I wanted to make sure that I got some good photos, so I sat up on the floor with all the other camera people. I could not help but be impressed with these youth and their willingness to be here performing at a church function, when there are SO many other things their peers are doing on a Friday night.
Their dances ranged from the Filipino-ized versions of Spanish dances—a result of 400 years of Spanish Colonization—to the traditional Filipino dances like Tinikling. They had dances from each region of the Philippines—showing how diverse the heritage and cultures each of the 7,000+ islands hold. Their costumes were beautiful and colorful—photos don’t do it justice and the stories the dances told were fascinating.
One dance from the Northern mountain region, men danced with their spears and women balanced 8 or 9 clay pots on their heads to show their stamina while they danced. Another dance from the South was a blend of Indo-Malay dancing, colors and culture. My favorite I would have to say was the little primary kids. They did the “Duck Dance.” They came out in their little yellow outfits and were so cute. Their ages ranged from 5-10 years old. As they set up I had to laugh because there was one 5 year old girl, who was in the front as they were arranged by age and size. She turned around before the music started and was adjusting all the dancers so they were in a perfect line. It was so much fun to hear the happy-light music start and see these little kids dance perfectly on beat. They were talented.

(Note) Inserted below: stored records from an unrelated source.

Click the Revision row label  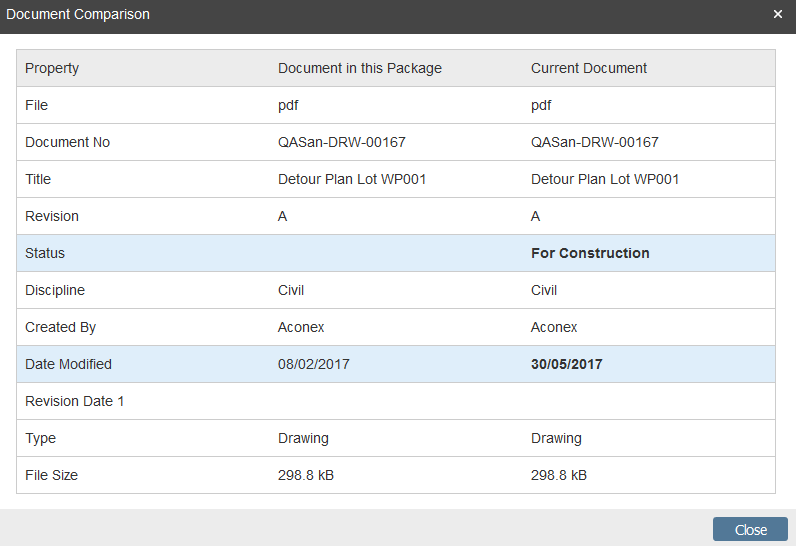click(x=52, y=216)
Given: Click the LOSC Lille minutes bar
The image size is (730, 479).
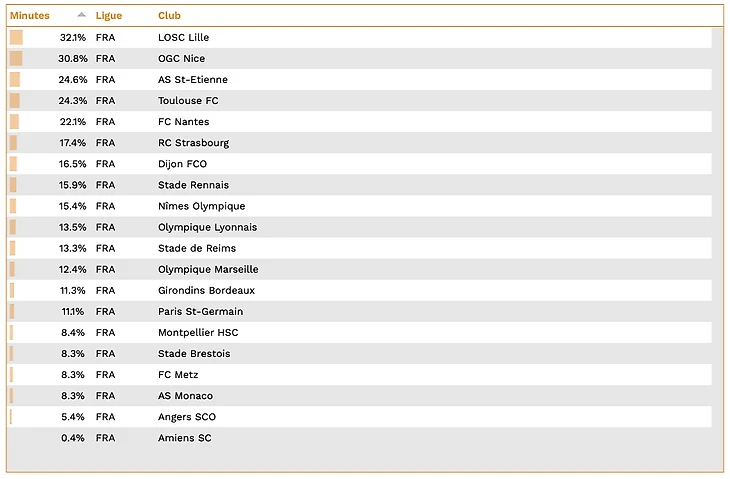Looking at the screenshot, I should (16, 37).
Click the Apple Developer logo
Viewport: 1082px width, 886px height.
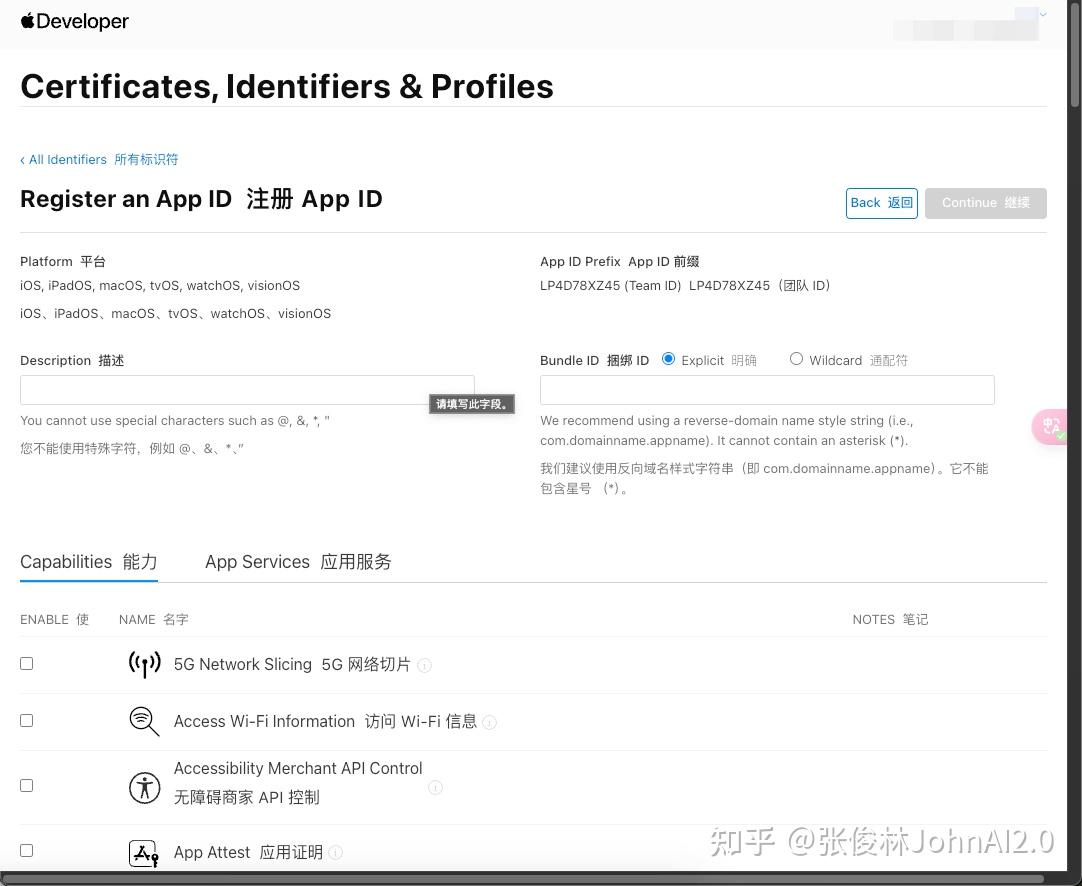74,21
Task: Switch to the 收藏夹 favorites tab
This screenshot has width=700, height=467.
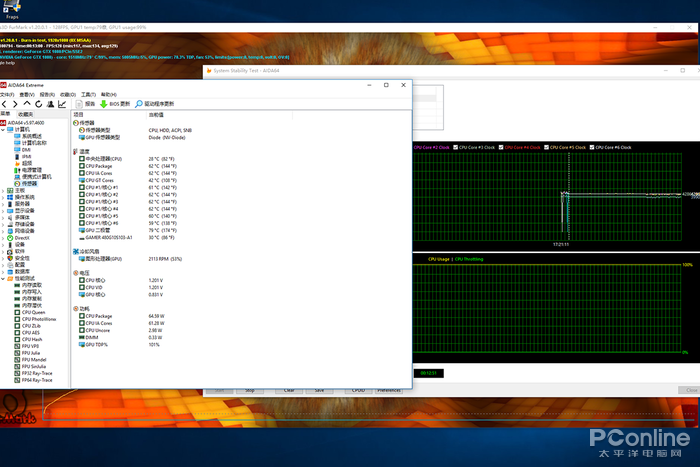Action: click(x=26, y=114)
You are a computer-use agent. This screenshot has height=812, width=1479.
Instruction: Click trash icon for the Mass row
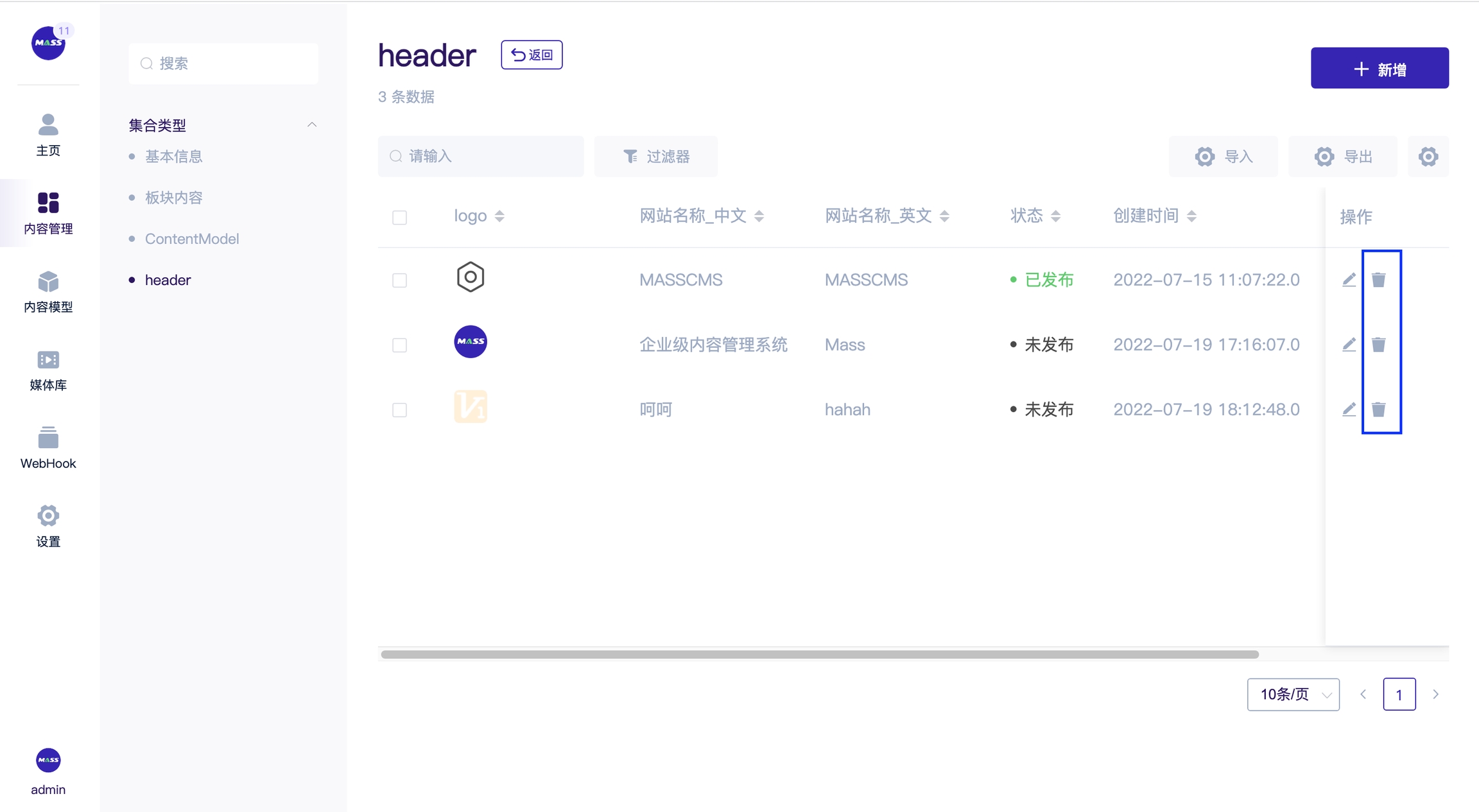coord(1378,345)
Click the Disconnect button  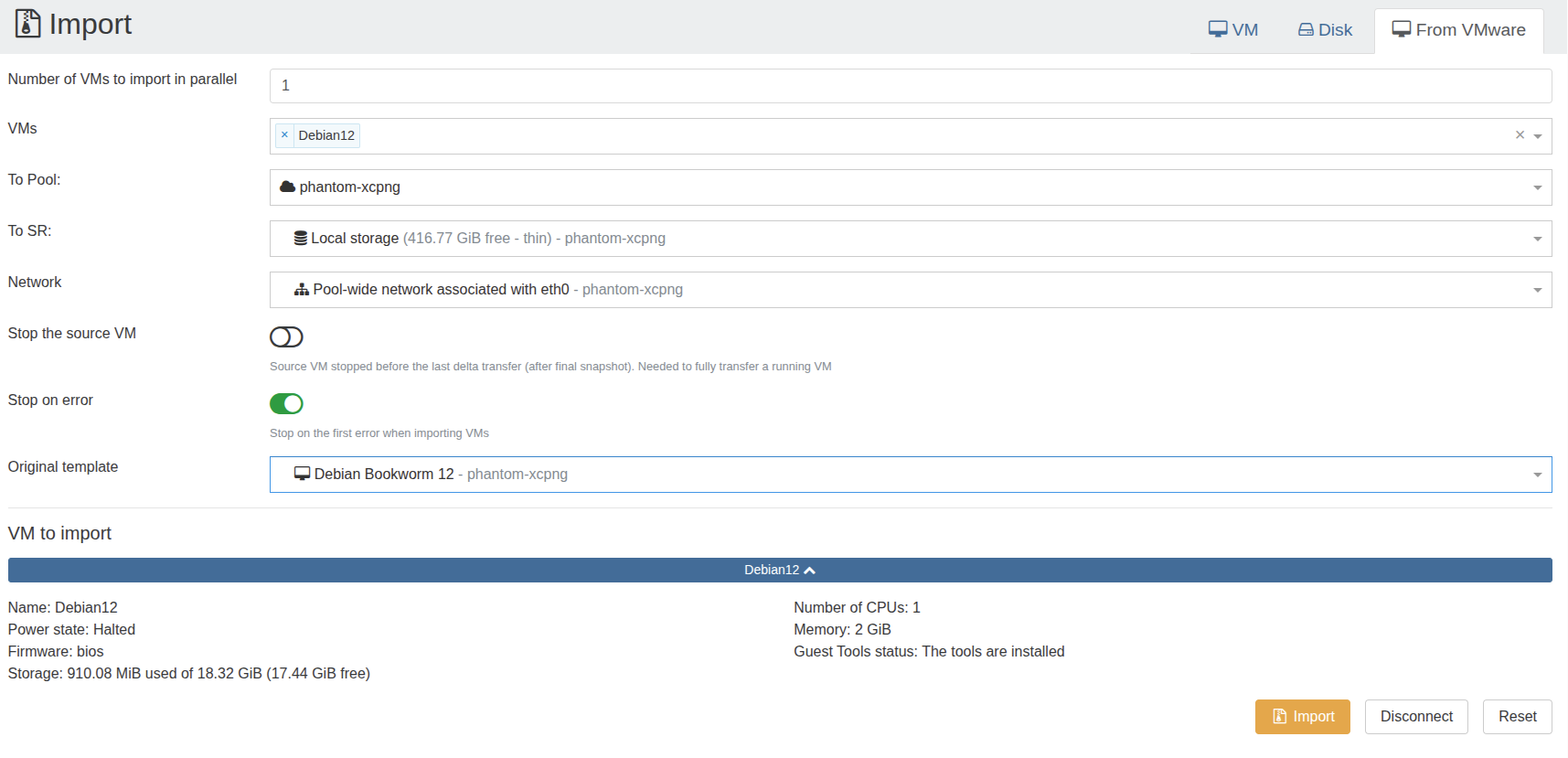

As I sat on the floor there ended up being a collection of children around me watching too. There was one little girl that sat right next to me and said, “This is the 4th dance. My sisters are in the 6th Dance. Will you take pictures of my sisters too?” She was so excited to see her sisters dance. When it was time for the dance she was all but jumping onto the dance floor. “ATE!” (Name for the older sister) she yelled as the sisters as they went by. I tried to take a photo of her without her knowing as she was mimicking their moves. You could tell how much she loved her older sisters.
At the end of the show, a group sang a song about unity even though there are hundreds of languages and thousands of islands and all the performers came in to sit on the dance floor. It was amazing to see all 760 of them sitting together. Truly a site to behold. At the end of the meeting Elder Nelson decided to shake all their hands. They youth were so excited they started to clap! Again I was impressed by how they had done all of this—all the preparation, the sacrifice of time and talents—to perform for something they believe in. That made the whole night more powerful.
The “Rising Generation” is truly a courageous and honorable group.